• **Material provided**

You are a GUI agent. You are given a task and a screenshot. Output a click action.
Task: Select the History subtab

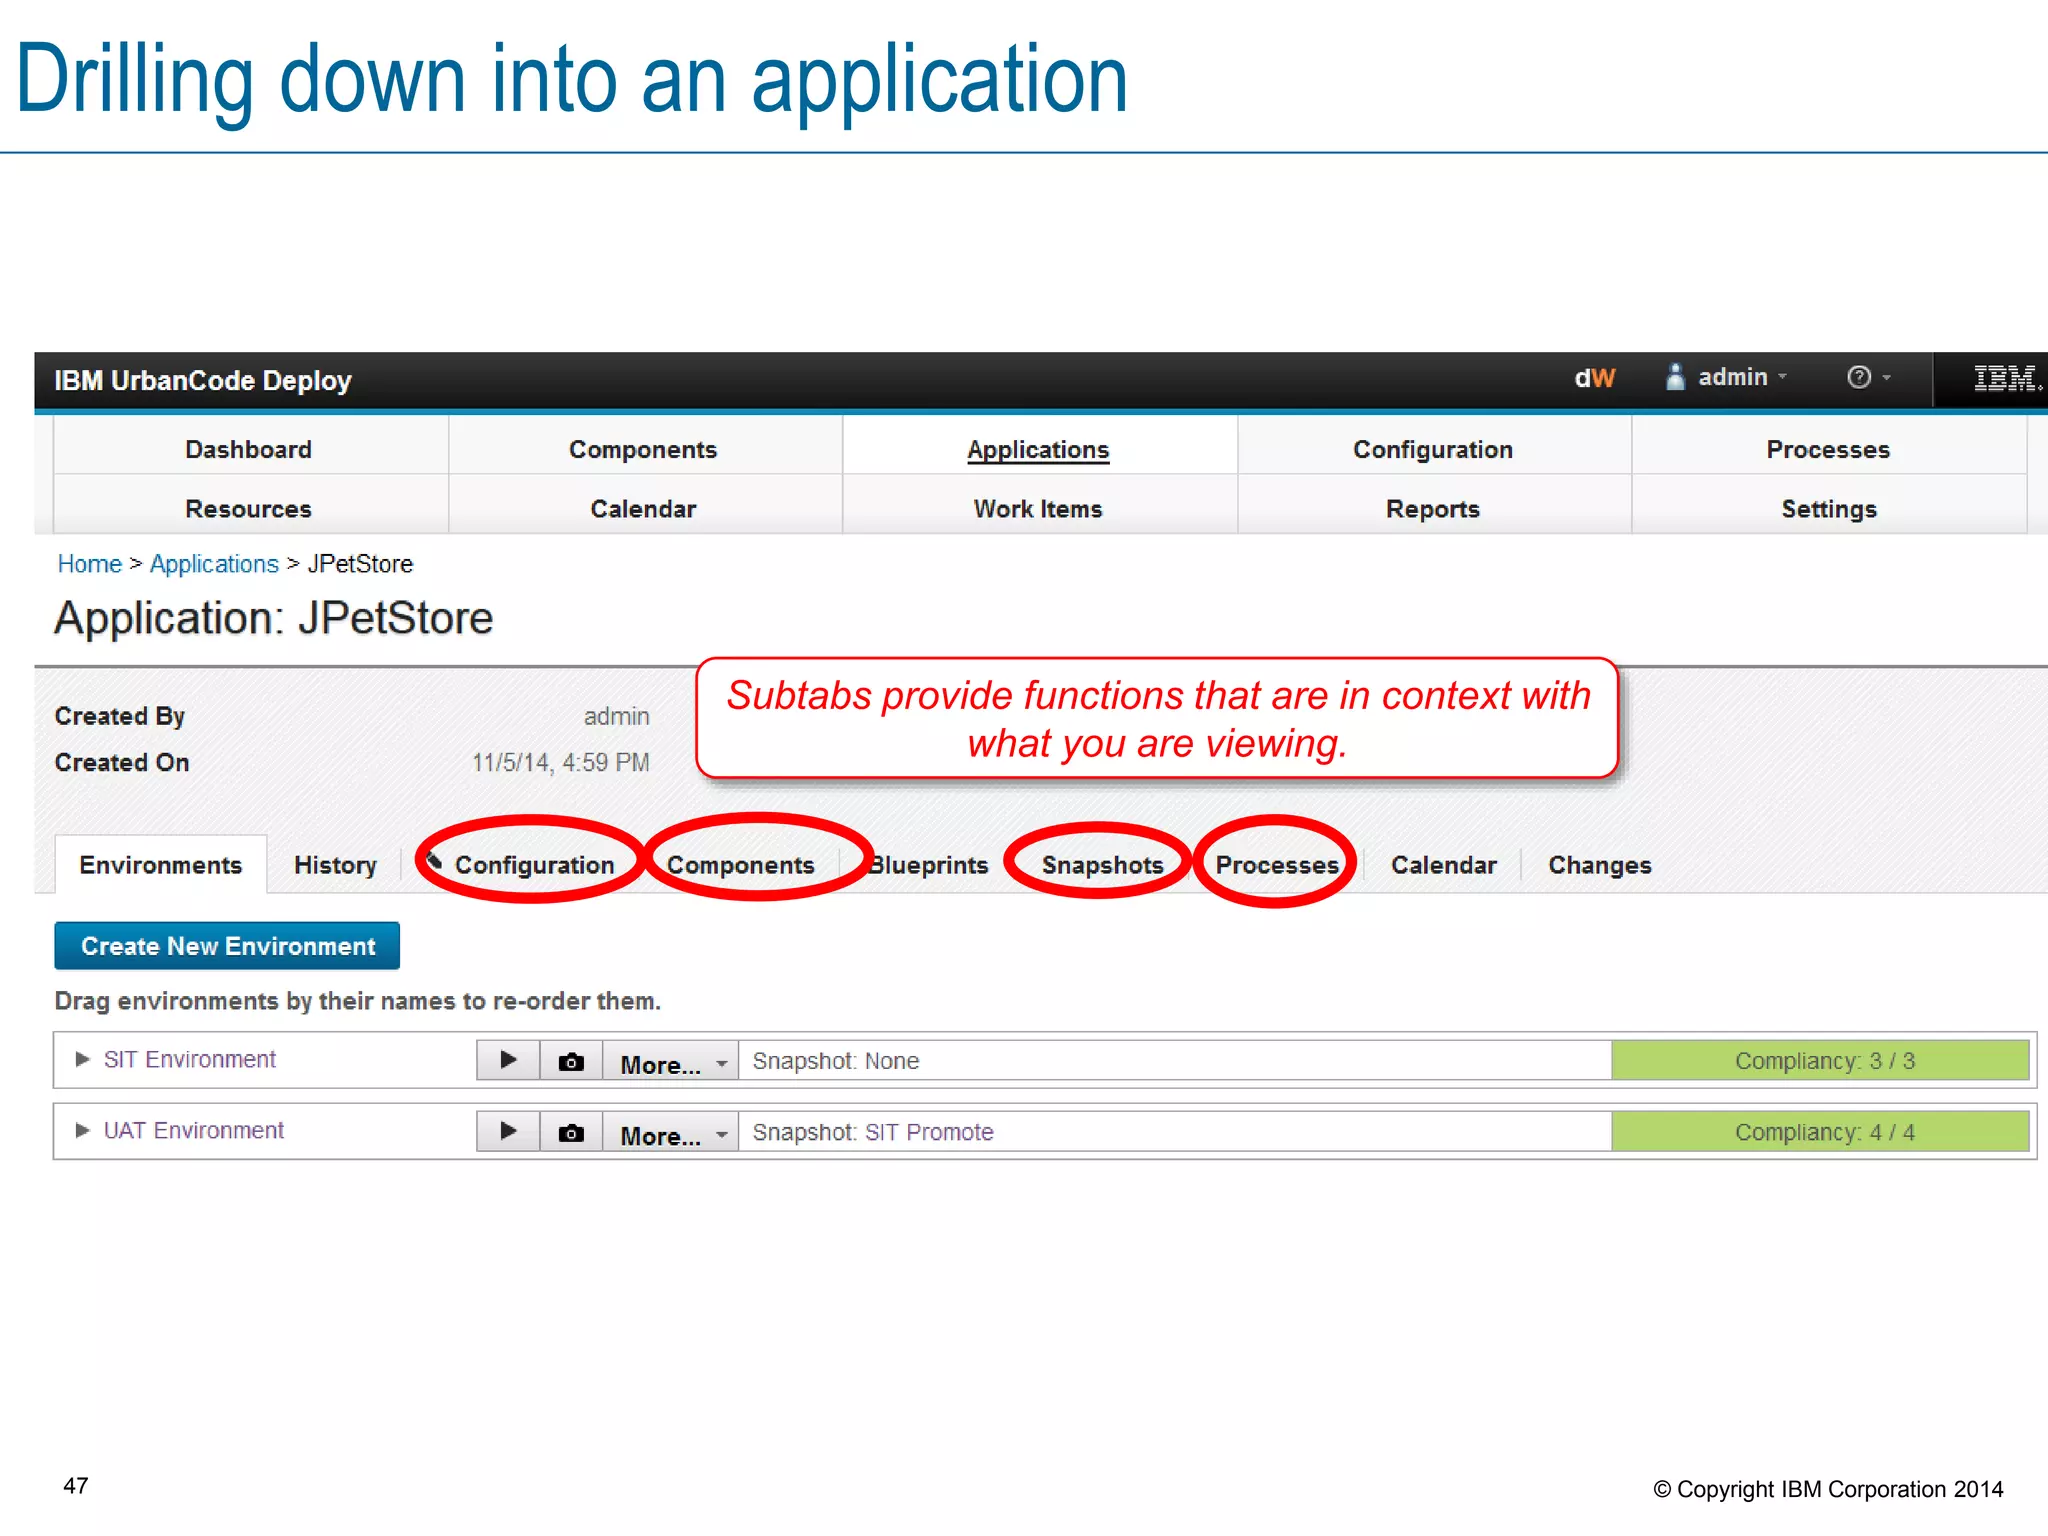[x=335, y=865]
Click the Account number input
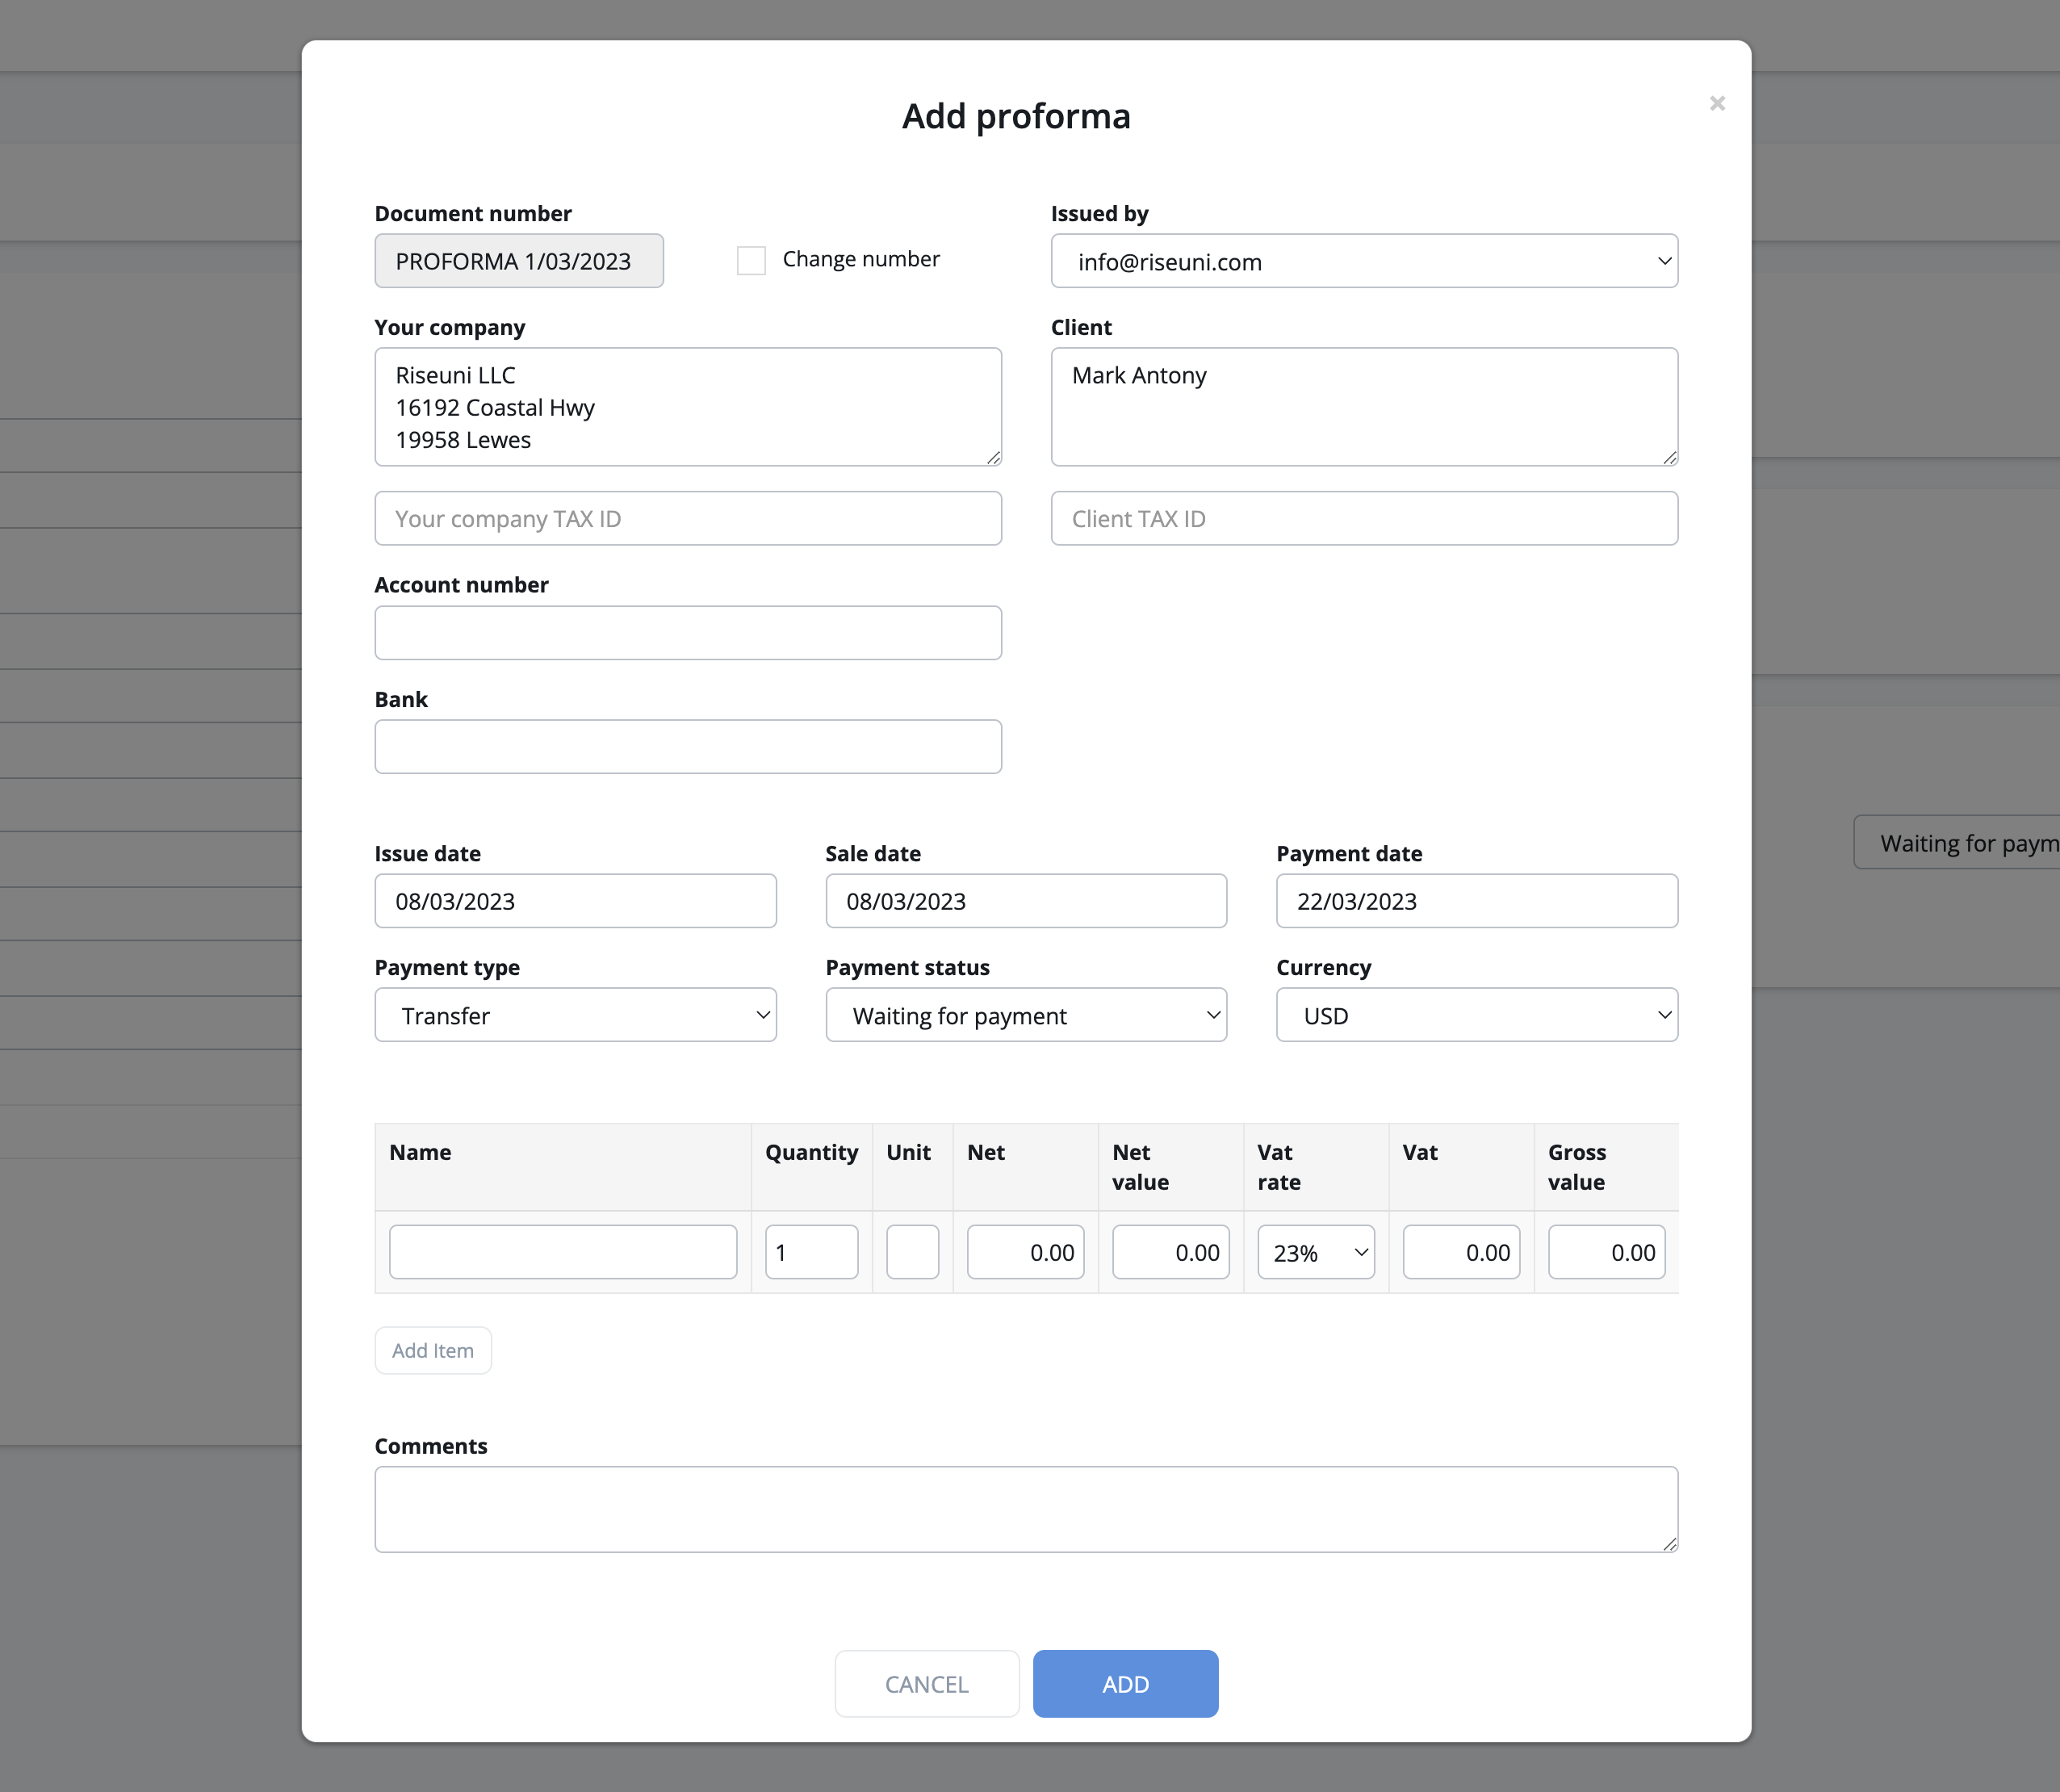Viewport: 2060px width, 1792px height. (x=687, y=632)
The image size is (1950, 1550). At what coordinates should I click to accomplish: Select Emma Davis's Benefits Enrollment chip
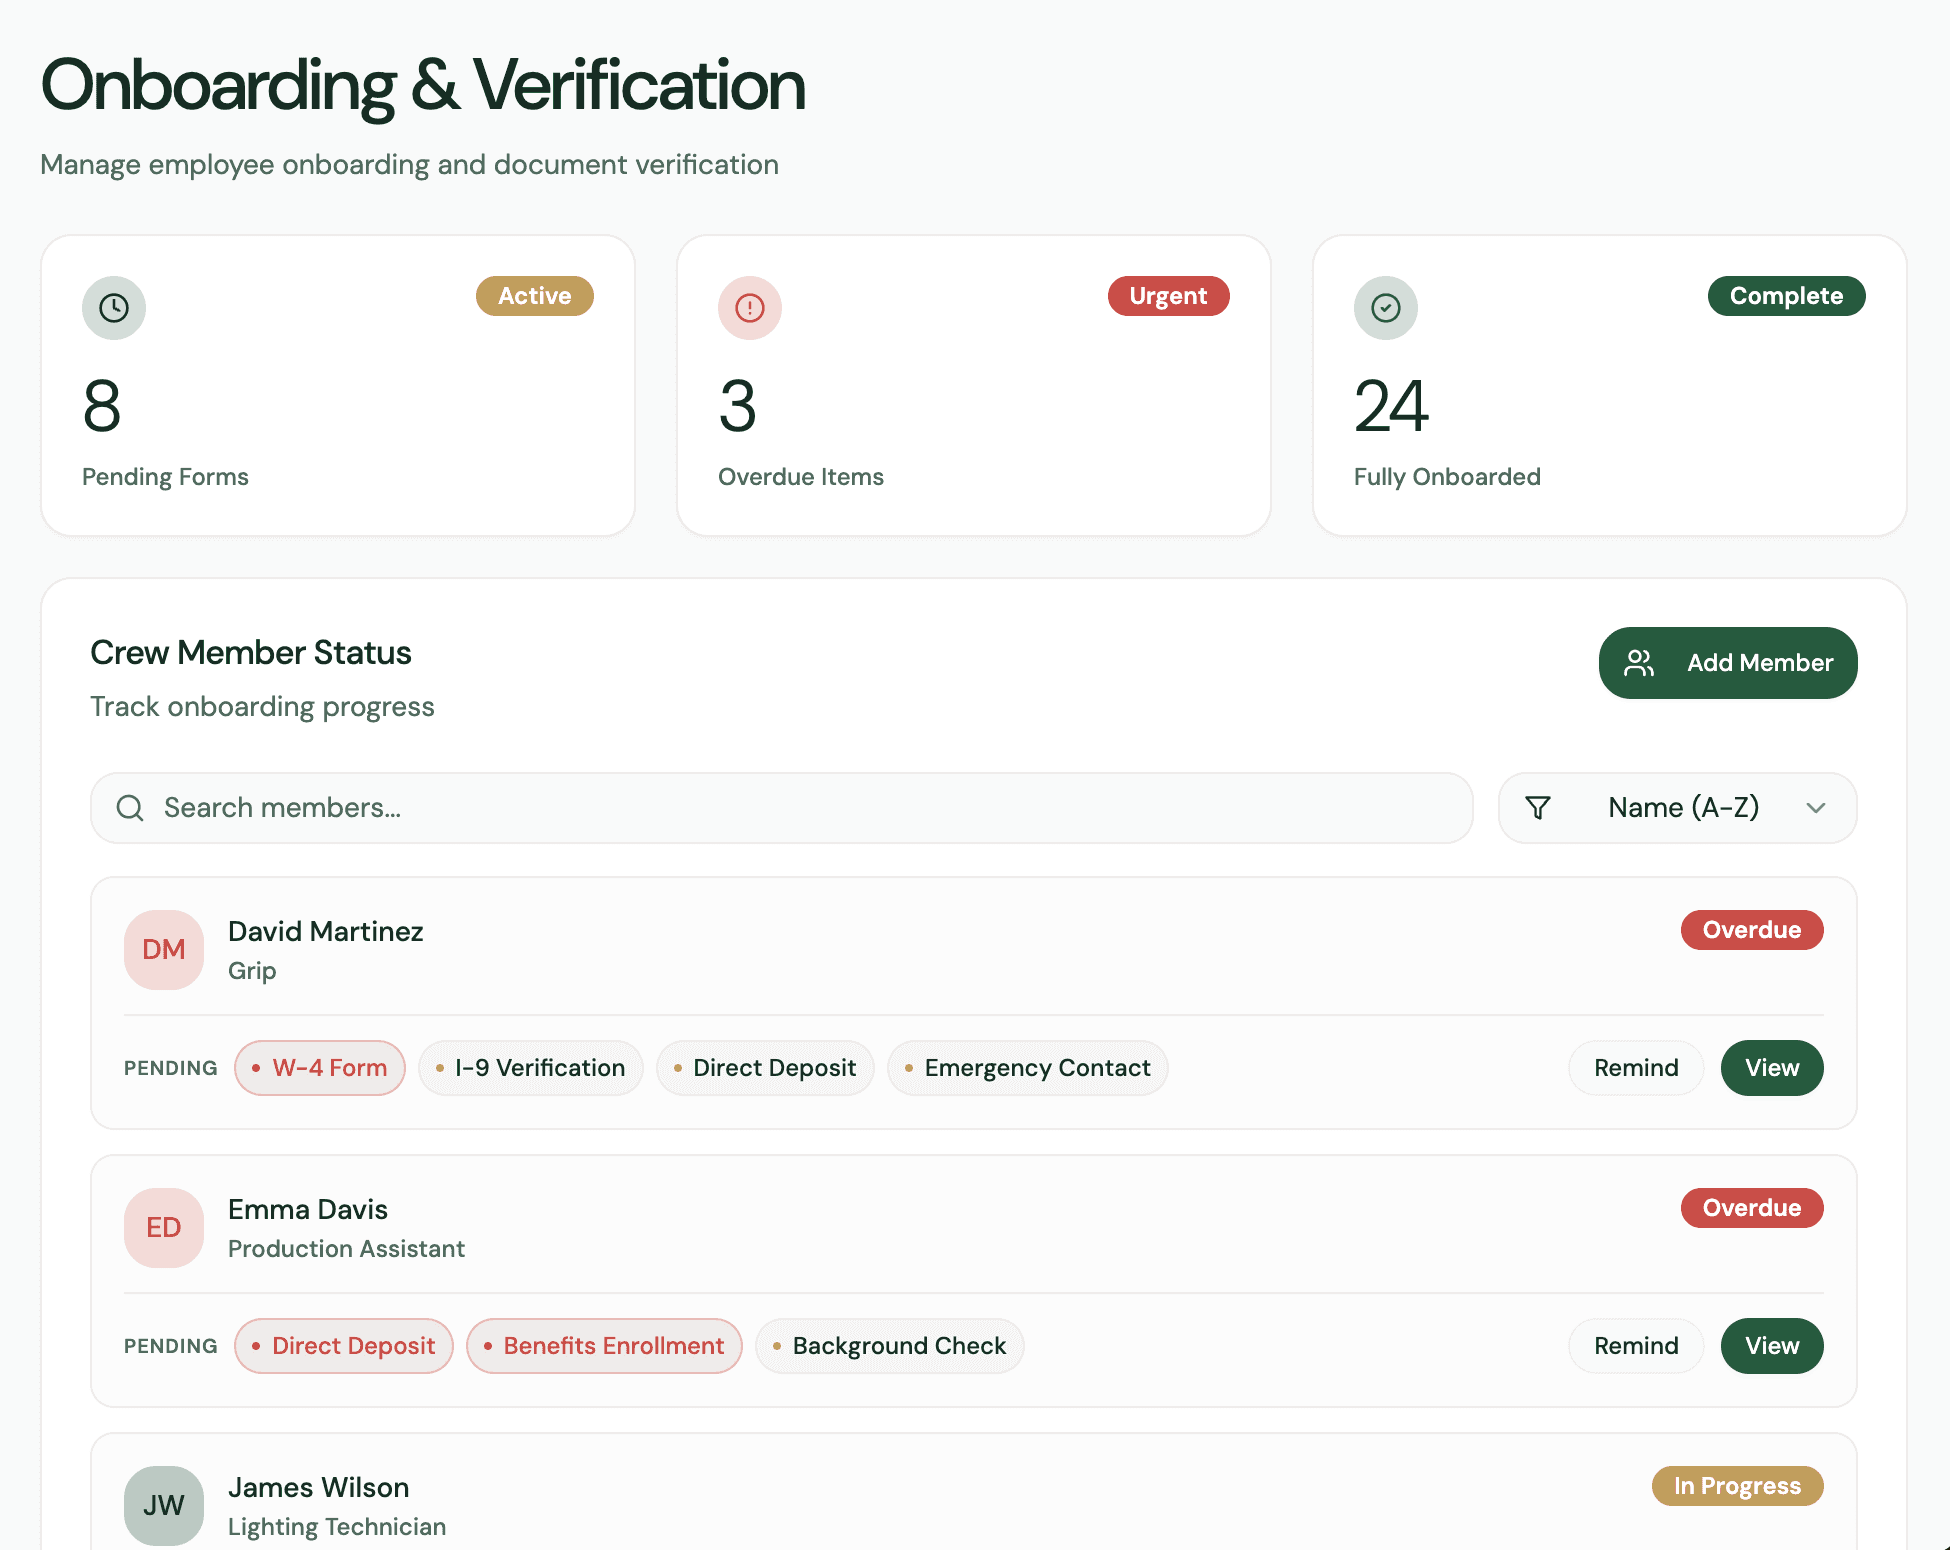[x=604, y=1346]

• **Requirement**
Leave out every picture and transcribe the remaining entries exactly.

• **Solution below**
You are a GUI agent. You are given a task and a screenshot. Output a click action.
Task: Select the History subtab

[x=335, y=865]
Click the Account number input
Viewport: 2060px width, 1792px height. (x=687, y=632)
The image size is (1950, 1550). At what coordinates should I click to accomplish: Select Emma Davis's Benefits Enrollment chip
[x=604, y=1346]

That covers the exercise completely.